┌─ INPUT
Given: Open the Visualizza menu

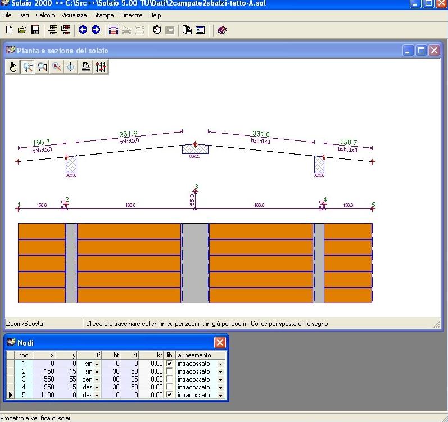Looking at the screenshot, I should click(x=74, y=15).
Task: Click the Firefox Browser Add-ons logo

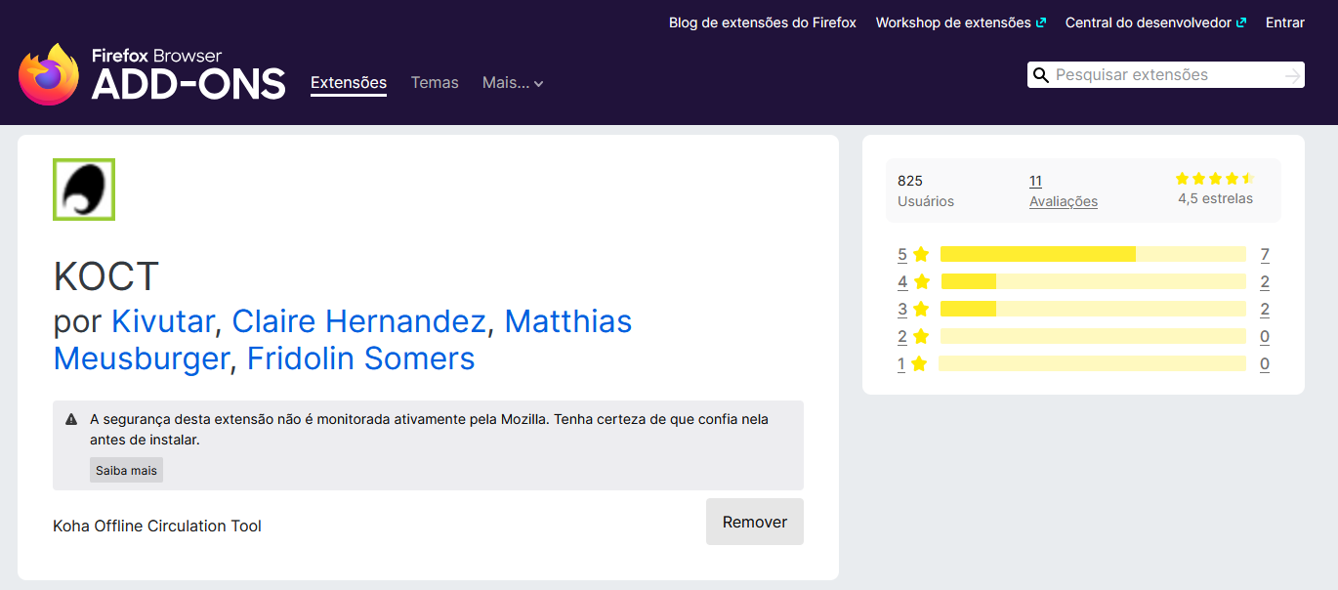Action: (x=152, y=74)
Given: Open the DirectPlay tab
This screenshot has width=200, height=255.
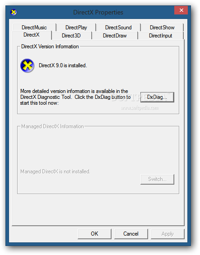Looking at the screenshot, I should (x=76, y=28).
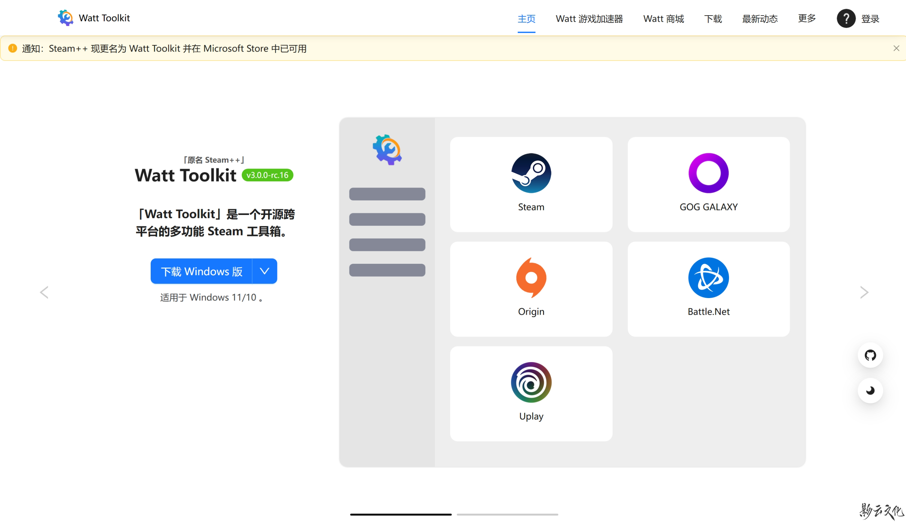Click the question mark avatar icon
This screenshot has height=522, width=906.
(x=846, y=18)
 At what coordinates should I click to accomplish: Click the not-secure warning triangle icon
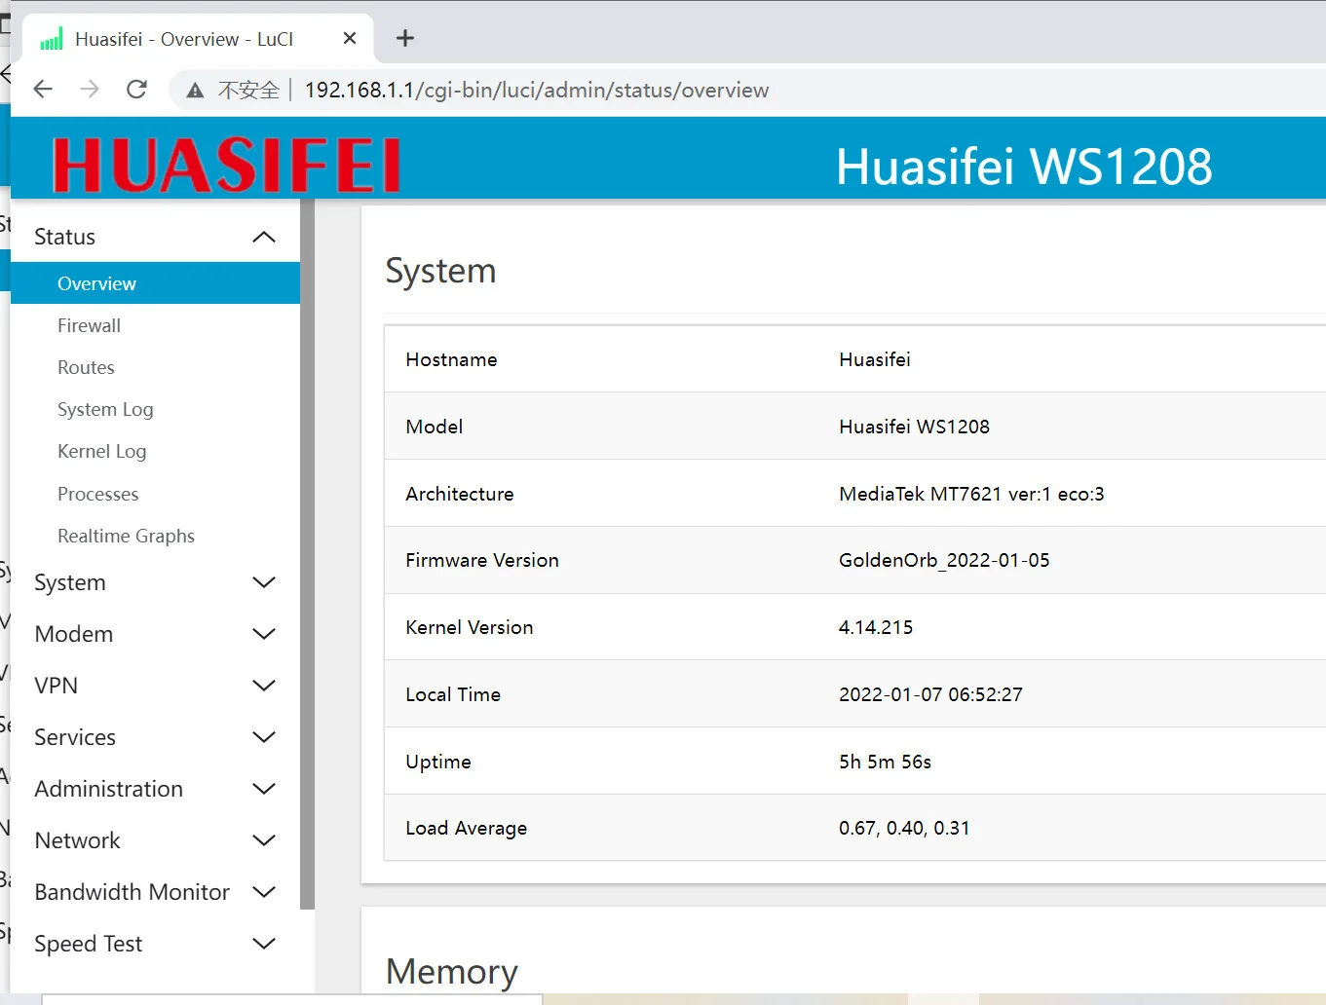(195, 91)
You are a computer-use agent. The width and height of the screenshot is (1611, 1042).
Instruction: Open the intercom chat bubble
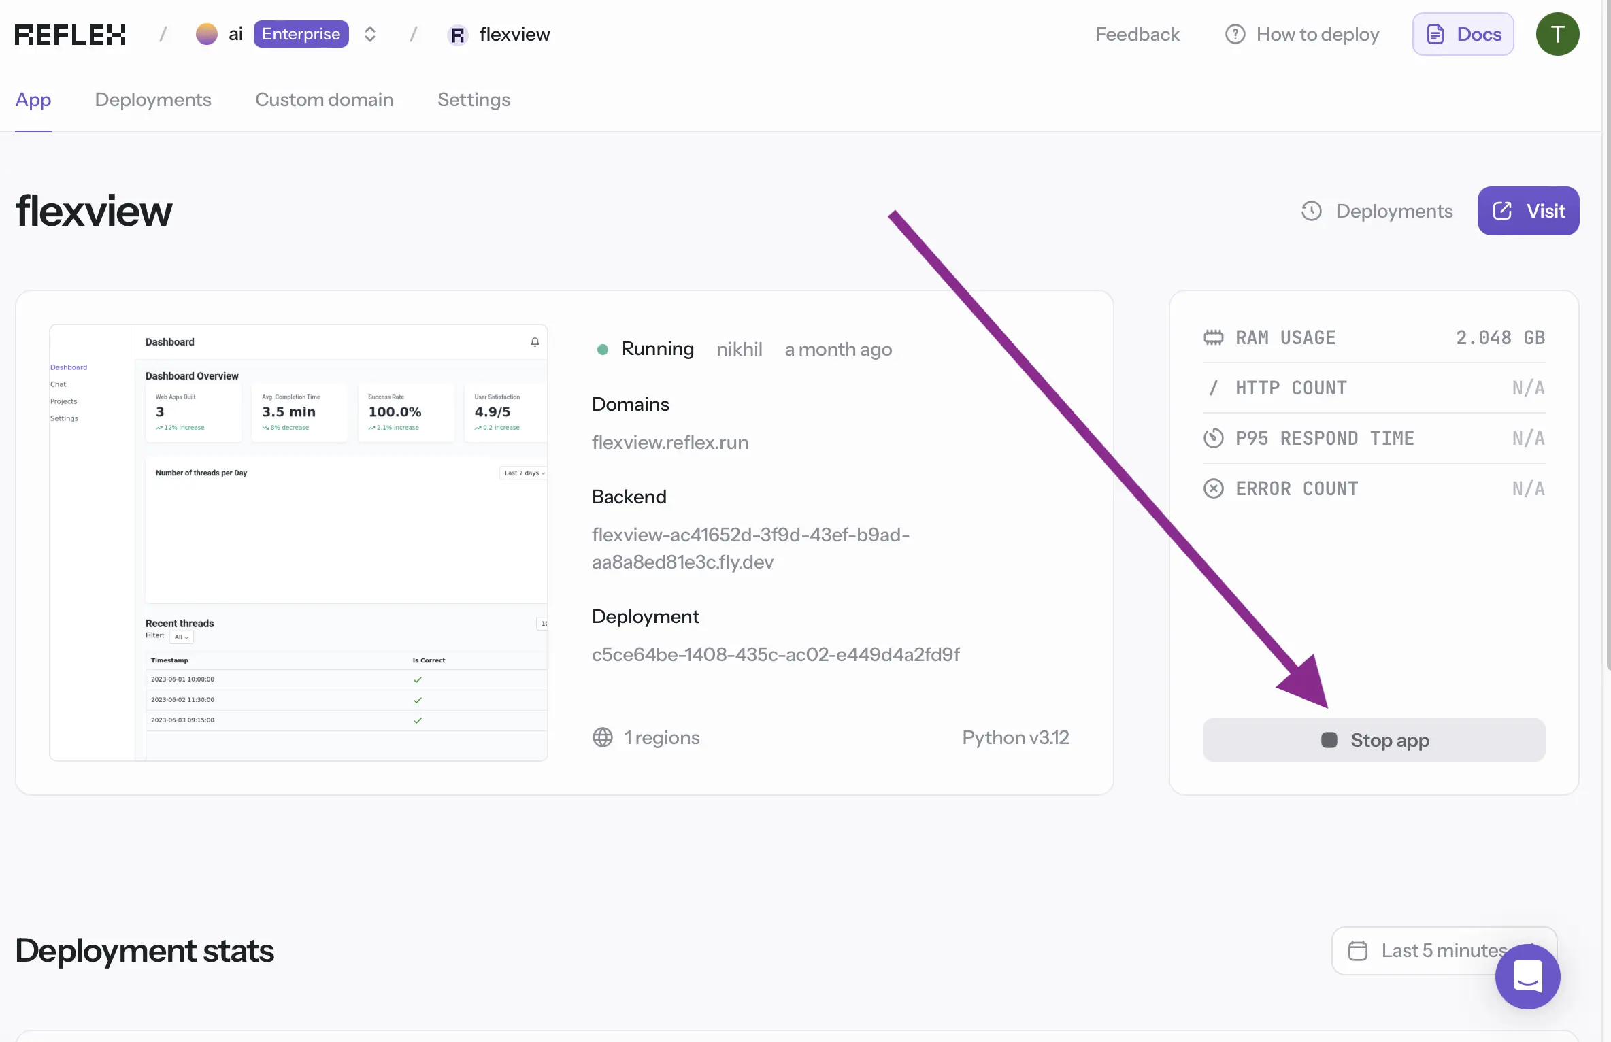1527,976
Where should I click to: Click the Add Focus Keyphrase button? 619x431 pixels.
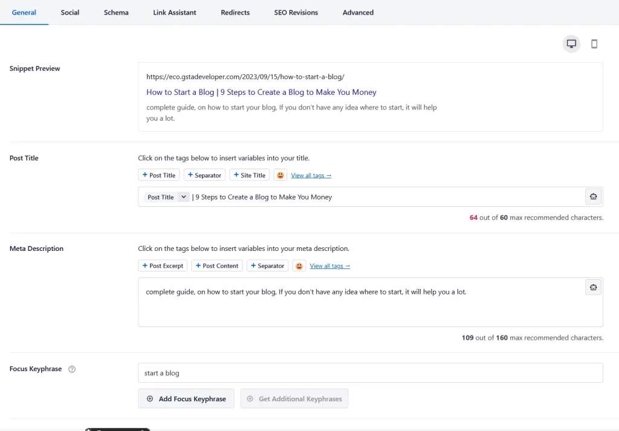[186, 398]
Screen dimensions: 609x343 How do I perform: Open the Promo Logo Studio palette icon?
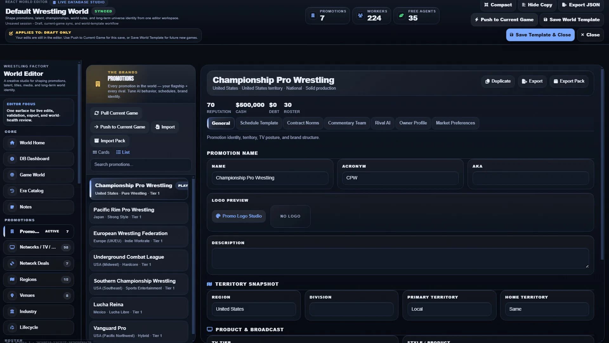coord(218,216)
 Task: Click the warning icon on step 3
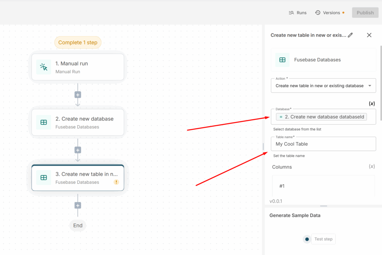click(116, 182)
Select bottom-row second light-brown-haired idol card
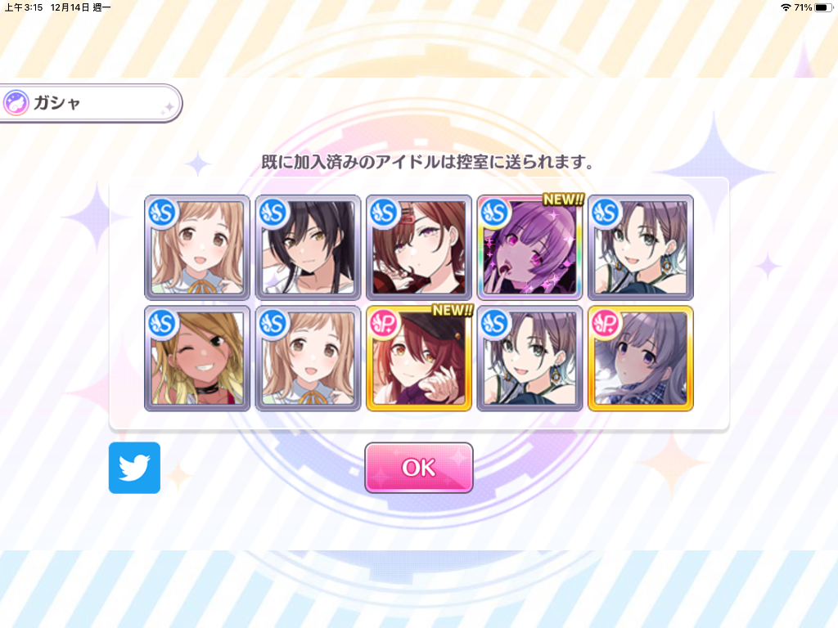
└─
[PROBLEM]:
Please render the entries, from the line containing "Where should I" through the end of the entries, as a Markdown table with the columns Row and Line. Give each line a numbered row, skip blank lines, and leave the pictures out.

[EXERCISE SOLUTION]:
| Row | Line |
|---|---|
| 1 | Where should I click to: Click the Add Focus Keyphrase button? 619x431 pixels. |
| 2 | [186, 398] |
| 3 | Screen dimensions: 609x343 How do I perform: Open the Promo Logo Studio palette icon? |
| 4 | coord(218,216) |
| 5 |  Task: Click the warning icon on step 3 |
| 6 | click(116, 182) |
| 7 | Select bottom-row second light-brown-haired idol card |